I picked up Mr. Dunkelman's book hoping for answers.  Why was it that not a single neighbor came over to welcome us to the neighborhood?  Why was one of our neighbors actually actively antagonistic?  What was wrong with me that no one wanted to form connections?

The good news:  there's absolutely nothing wrong with me or the hubby, according to the author.  It's just that in the past 20 years, America has seen a great shift, a wave, as he terms it, from geographical community connections to a more selective "networked" society.  We Americans own a lot of cars.  We have great public transportation systems in big cities.  We have many computers and lots of internet access.  We no longer rely on the neighbor next door because we can easily selectively choose our social group, even if the others in the group live many miles away.  I can't tell you how relieved I was to find that out so early in the book.  The Beaver Cleaver community model just doesn't exist anymore.  I'm not doing anything wrong, and my neighbors aren't doing anything wrong.  We've just become a more efficient society!

I thought the author did a fantastic job presenting both the positives and the negatives of the shift into this new, networked society.  Sure, I was reassured about my own situation, but he also brought up some negatives.  People very rarely run into people outside of their education level, socioeconomic level, and career anymore.  This can actually impede idea-sharing, which could lead to a loss of innovation in America.  That's no good.  

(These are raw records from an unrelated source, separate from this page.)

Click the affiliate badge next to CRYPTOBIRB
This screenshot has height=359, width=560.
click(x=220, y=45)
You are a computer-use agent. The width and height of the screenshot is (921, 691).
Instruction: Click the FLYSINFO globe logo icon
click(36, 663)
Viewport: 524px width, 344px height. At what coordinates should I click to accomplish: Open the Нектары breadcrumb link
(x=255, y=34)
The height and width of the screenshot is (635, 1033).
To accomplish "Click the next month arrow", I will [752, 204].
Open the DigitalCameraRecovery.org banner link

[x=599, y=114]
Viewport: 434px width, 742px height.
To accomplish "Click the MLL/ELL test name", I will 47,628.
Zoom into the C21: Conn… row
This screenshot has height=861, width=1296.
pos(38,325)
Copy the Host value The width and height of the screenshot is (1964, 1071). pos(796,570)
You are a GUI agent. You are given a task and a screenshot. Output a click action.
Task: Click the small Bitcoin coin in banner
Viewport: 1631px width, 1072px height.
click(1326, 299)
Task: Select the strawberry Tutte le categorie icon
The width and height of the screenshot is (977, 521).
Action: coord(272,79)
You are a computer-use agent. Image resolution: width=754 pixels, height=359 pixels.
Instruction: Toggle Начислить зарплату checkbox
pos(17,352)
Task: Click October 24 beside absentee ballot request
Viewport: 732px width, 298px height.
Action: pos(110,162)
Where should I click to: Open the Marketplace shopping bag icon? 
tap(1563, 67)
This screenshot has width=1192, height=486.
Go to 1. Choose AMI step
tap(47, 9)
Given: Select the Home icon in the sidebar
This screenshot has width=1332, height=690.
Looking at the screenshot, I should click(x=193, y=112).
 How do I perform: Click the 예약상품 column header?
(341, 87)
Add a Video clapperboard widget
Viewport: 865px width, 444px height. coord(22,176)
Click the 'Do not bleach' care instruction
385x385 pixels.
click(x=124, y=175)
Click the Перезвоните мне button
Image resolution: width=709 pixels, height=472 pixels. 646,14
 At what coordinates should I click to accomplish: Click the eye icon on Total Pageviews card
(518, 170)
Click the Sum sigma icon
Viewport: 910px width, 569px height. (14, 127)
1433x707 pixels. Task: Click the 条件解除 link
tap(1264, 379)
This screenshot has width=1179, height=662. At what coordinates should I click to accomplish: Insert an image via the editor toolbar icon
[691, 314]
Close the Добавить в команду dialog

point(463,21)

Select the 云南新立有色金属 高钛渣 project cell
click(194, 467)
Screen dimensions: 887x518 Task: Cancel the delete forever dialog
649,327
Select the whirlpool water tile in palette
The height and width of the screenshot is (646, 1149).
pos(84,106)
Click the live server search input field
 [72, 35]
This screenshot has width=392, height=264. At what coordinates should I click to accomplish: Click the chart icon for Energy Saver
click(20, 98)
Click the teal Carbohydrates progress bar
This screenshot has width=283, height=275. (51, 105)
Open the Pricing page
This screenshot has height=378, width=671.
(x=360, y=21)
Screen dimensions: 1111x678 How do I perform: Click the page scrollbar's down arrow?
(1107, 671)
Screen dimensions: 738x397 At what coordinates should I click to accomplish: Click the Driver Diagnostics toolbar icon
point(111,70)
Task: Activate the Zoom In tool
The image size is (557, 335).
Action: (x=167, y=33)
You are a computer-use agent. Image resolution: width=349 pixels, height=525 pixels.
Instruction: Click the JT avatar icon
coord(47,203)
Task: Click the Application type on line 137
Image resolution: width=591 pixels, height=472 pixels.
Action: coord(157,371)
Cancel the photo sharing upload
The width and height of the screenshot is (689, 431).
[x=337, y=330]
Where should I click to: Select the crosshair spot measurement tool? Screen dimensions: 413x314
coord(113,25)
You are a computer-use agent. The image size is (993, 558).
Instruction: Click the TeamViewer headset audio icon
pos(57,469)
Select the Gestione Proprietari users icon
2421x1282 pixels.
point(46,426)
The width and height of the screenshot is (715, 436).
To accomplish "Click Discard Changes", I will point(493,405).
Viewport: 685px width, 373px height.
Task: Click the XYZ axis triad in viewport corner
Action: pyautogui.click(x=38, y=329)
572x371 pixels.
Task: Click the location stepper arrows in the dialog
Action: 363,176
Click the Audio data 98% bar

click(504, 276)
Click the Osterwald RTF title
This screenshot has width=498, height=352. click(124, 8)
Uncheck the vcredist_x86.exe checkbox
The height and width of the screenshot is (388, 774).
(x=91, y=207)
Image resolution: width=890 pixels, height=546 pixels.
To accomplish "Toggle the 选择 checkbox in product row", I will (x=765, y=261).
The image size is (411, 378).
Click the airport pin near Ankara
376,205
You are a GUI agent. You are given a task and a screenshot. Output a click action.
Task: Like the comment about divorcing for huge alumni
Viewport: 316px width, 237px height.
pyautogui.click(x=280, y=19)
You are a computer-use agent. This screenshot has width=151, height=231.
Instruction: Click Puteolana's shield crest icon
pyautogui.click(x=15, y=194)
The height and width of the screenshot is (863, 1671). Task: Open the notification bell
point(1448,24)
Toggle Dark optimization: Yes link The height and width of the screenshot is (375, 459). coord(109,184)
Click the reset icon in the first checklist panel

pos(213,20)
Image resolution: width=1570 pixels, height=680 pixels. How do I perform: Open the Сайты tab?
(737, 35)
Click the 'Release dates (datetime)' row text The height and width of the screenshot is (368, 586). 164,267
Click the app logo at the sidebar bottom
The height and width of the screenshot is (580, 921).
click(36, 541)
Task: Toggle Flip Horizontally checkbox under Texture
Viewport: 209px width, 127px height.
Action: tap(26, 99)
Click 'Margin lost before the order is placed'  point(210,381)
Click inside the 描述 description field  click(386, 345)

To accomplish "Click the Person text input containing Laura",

The author also does a fantastic job with his research.  My mind was a little blown at all the texts he referenced, and all the diverse historical sociological theories that he pulled together to support his thesis.  If I were his professor, I'd totally give him an A++.

Unfortunately, that's also where this book lost me a bit, and lost stars in my personal rating of the book.  You see, I'm not a professor or student of economics.  This book was pretty intense for something I was reading prior to going to bed.  So, please check out this book if you're a student of sociology, and maybe look for something a little lighter if you're an average Joe like me.

*I checked out my copy of The Vanishing Neighbor from my local library.